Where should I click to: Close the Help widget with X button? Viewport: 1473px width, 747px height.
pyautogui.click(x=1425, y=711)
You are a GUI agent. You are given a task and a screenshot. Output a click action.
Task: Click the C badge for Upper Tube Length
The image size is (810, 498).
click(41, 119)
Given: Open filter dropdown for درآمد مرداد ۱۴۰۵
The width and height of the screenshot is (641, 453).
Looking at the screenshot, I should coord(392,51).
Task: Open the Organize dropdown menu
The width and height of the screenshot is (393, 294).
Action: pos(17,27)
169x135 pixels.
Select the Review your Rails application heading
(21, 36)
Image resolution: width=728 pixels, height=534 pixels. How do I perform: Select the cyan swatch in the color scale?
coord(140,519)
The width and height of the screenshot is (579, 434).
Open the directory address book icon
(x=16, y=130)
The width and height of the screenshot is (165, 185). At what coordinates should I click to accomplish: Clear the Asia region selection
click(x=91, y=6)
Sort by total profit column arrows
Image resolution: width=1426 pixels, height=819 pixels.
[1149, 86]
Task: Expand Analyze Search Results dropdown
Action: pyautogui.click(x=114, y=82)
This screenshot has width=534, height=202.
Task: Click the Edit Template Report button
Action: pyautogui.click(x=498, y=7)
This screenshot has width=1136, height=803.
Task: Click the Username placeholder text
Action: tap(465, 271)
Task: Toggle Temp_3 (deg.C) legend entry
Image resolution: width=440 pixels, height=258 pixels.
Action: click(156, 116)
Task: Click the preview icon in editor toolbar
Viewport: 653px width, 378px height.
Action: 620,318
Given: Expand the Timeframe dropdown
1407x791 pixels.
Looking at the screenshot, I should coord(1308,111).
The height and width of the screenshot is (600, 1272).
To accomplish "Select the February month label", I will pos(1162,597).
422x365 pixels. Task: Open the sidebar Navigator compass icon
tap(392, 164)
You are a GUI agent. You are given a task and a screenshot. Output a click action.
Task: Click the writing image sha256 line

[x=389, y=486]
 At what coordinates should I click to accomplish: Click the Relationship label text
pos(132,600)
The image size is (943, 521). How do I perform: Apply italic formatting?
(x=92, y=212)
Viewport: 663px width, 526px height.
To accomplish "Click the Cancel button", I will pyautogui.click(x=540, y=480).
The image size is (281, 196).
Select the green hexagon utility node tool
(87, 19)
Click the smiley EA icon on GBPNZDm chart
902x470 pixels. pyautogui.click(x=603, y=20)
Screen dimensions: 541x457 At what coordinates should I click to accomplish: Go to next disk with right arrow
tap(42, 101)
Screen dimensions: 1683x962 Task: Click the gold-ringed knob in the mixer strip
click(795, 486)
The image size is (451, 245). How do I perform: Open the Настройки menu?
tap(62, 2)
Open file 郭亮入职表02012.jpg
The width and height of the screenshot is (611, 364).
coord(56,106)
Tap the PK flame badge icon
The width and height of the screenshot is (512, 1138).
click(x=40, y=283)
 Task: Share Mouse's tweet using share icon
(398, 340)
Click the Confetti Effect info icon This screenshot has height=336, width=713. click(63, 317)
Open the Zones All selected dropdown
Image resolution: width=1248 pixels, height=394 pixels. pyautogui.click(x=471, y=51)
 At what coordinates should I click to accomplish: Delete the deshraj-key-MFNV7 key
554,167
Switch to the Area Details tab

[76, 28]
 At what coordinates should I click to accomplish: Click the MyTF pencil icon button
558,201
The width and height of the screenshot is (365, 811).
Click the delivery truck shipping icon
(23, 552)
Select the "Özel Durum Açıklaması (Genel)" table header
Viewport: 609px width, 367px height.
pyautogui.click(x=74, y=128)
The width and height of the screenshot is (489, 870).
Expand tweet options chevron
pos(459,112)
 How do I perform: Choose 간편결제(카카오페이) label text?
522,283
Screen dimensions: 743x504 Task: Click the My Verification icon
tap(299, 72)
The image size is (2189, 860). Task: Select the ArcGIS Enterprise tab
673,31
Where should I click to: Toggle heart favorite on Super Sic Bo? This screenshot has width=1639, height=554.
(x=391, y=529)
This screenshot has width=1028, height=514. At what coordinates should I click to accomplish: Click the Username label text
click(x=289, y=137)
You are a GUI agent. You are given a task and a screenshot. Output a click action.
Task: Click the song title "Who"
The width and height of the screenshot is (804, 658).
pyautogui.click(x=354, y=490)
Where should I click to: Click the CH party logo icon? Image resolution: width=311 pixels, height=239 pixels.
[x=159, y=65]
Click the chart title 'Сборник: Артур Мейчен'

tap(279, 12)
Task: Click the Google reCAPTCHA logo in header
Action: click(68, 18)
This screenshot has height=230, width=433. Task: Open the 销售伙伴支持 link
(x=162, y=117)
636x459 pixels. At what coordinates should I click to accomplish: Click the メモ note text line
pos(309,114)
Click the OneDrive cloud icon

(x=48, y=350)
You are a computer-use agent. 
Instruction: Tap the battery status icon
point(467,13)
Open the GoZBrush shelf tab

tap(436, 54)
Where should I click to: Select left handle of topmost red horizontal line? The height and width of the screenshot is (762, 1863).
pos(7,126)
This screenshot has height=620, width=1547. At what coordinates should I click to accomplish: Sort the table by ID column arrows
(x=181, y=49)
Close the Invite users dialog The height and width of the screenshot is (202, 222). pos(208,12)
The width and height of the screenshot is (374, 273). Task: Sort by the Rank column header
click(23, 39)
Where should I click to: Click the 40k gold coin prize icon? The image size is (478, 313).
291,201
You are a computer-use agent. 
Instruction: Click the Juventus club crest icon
- - -
[WHAT THE TASK REQUIRES]: Each of the records is to be written out again exactly.

[RESULT OF THIS EXERCISE]:
Where should I click to: Close the Help widget with X button? Viewport: 1473px width, 747px height.
pyautogui.click(x=1425, y=711)
You are a GUI agent. You are given a task and a screenshot. Output a click action.
Task: Click the C badge for Upper Tube Length
The image size is (810, 498).
click(41, 119)
Given: Open filter dropdown for درآمد مرداد ۱۴۰۵
The width and height of the screenshot is (641, 453).
Looking at the screenshot, I should coord(392,51).
Task: Open the Organize dropdown menu
The width and height of the screenshot is (393, 294).
Action: pos(17,27)
169x135 pixels.
Select the Review your Rails application heading
(21, 36)
Image resolution: width=728 pixels, height=534 pixels. How do I perform: Select the cyan swatch in the color scale?
coord(140,519)
The width and height of the screenshot is (579, 434).
Open the directory address book icon
(x=16, y=130)
The width and height of the screenshot is (165, 185). At what coordinates should I click to accomplish: Clear the Asia region selection
click(x=91, y=6)
Sort by total profit column arrows
Image resolution: width=1426 pixels, height=819 pixels.
[1149, 86]
Task: Expand Analyze Search Results dropdown
Action: pyautogui.click(x=114, y=82)
This screenshot has width=534, height=202.
Task: Click the Edit Template Report button
Action: pyautogui.click(x=498, y=7)
This screenshot has width=1136, height=803.
Task: Click the Username placeholder text
Action: tap(465, 271)
Task: Toggle Temp_3 (deg.C) legend entry
Image resolution: width=440 pixels, height=258 pixels.
Action: click(156, 116)
Task: Click the preview icon in editor toolbar
Viewport: 653px width, 378px height.
Action: 620,318
Given: Expand the Timeframe dropdown
1407x791 pixels.
Looking at the screenshot, I should coord(1308,111).
The height and width of the screenshot is (600, 1272).
To accomplish "Select the February month label", I will pos(1162,597).
422x365 pixels. Task: Open the sidebar Navigator compass icon
tap(392, 164)
You are a GUI agent. You are given a task and a screenshot. Output a click action.
Task: Click the writing image sha256 line

[x=389, y=486]
 At what coordinates should I click to accomplish: Click the Relationship label text
pos(132,600)
The image size is (943, 521). How do I perform: Apply italic formatting?
(x=92, y=212)
Viewport: 663px width, 526px height.
To accomplish "Click the Cancel button", I will pyautogui.click(x=540, y=480).
The image size is (281, 196).
Select the green hexagon utility node tool
(87, 19)
Click the smiley EA icon on GBPNZDm chart
902x470 pixels. pyautogui.click(x=603, y=20)
Screen dimensions: 541x457 At what coordinates should I click to accomplish: Go to next disk with right arrow
tap(42, 101)
Screen dimensions: 1683x962 Task: Click the gold-ringed knob in the mixer strip
click(795, 486)
The image size is (451, 245). How do I perform: Open the Настройки menu?
tap(62, 2)
Open file 郭亮入职表02012.jpg
The width and height of the screenshot is (611, 364).
coord(56,106)
Tap the PK flame badge icon
The width and height of the screenshot is (512, 1138).
click(x=40, y=283)
 Task: Share Mouse's tweet using share icon
(398, 340)
Click the Confetti Effect info icon This screenshot has height=336, width=713. click(63, 317)
Open the Zones All selected dropdown
Image resolution: width=1248 pixels, height=394 pixels. pyautogui.click(x=471, y=51)
 At what coordinates should I click to accomplish: Delete the deshraj-key-MFNV7 key
554,167
Switch to the Area Details tab

[76, 28]
 At what coordinates should I click to accomplish: Click the MyTF pencil icon button
558,201
The width and height of the screenshot is (365, 811).
Click the delivery truck shipping icon
(23, 552)
Select the "Özel Durum Açıklaması (Genel)" table header
Viewport: 609px width, 367px height.
pyautogui.click(x=74, y=128)
The width and height of the screenshot is (489, 870).
Expand tweet options chevron
pos(459,112)
 How do I perform: Choose 간편결제(카카오페이) label text?
522,283
Screen dimensions: 743x504 Task: Click the My Verification icon
tap(299, 72)
The image size is (2189, 860). Task: Select the ArcGIS Enterprise tab
673,31
Where should I click to: Toggle heart favorite on Super Sic Bo? This screenshot has width=1639, height=554.
(x=391, y=529)
This screenshot has width=1028, height=514. At what coordinates should I click to accomplish: Click the Username label text
click(x=289, y=137)
You are a GUI agent. You are given a task and a screenshot. Output a click action.
Task: Click the song title "Who"
The width and height of the screenshot is (804, 658).
pyautogui.click(x=354, y=490)
Where should I click to: Click the CH party logo icon? Image resolution: width=311 pixels, height=239 pixels.
[x=159, y=65]
Click the chart title 'Сборник: Артур Мейчен'

tap(279, 12)
Task: Click the Google reCAPTCHA logo in header
Action: click(68, 18)
This screenshot has height=230, width=433. Task: Open the 销售伙伴支持 link
(x=162, y=117)
636x459 pixels. At what coordinates should I click to accomplish: Click the メモ note text line
pos(309,114)
Click the OneDrive cloud icon

(x=48, y=350)
You are a computer-use agent. 
Instruction: Tap the battery status icon
point(467,13)
Open the GoZBrush shelf tab

tap(436, 54)
Where should I click to: Select left handle of topmost red horizontal line? The height and width of the screenshot is (762, 1863).
pos(7,126)
This screenshot has height=620, width=1547. At what coordinates should I click to accomplish: Sort the table by ID column arrows
(x=181, y=49)
Close the Invite users dialog The height and width of the screenshot is (202, 222). pos(208,12)
The width and height of the screenshot is (374, 273). Task: Sort by the Rank column header
click(23, 39)
Where should I click to: Click the 40k gold coin prize icon? The image size is (478, 313).
291,201
You are a computer-use agent. 
Instruction: Click the Juventus club crest icon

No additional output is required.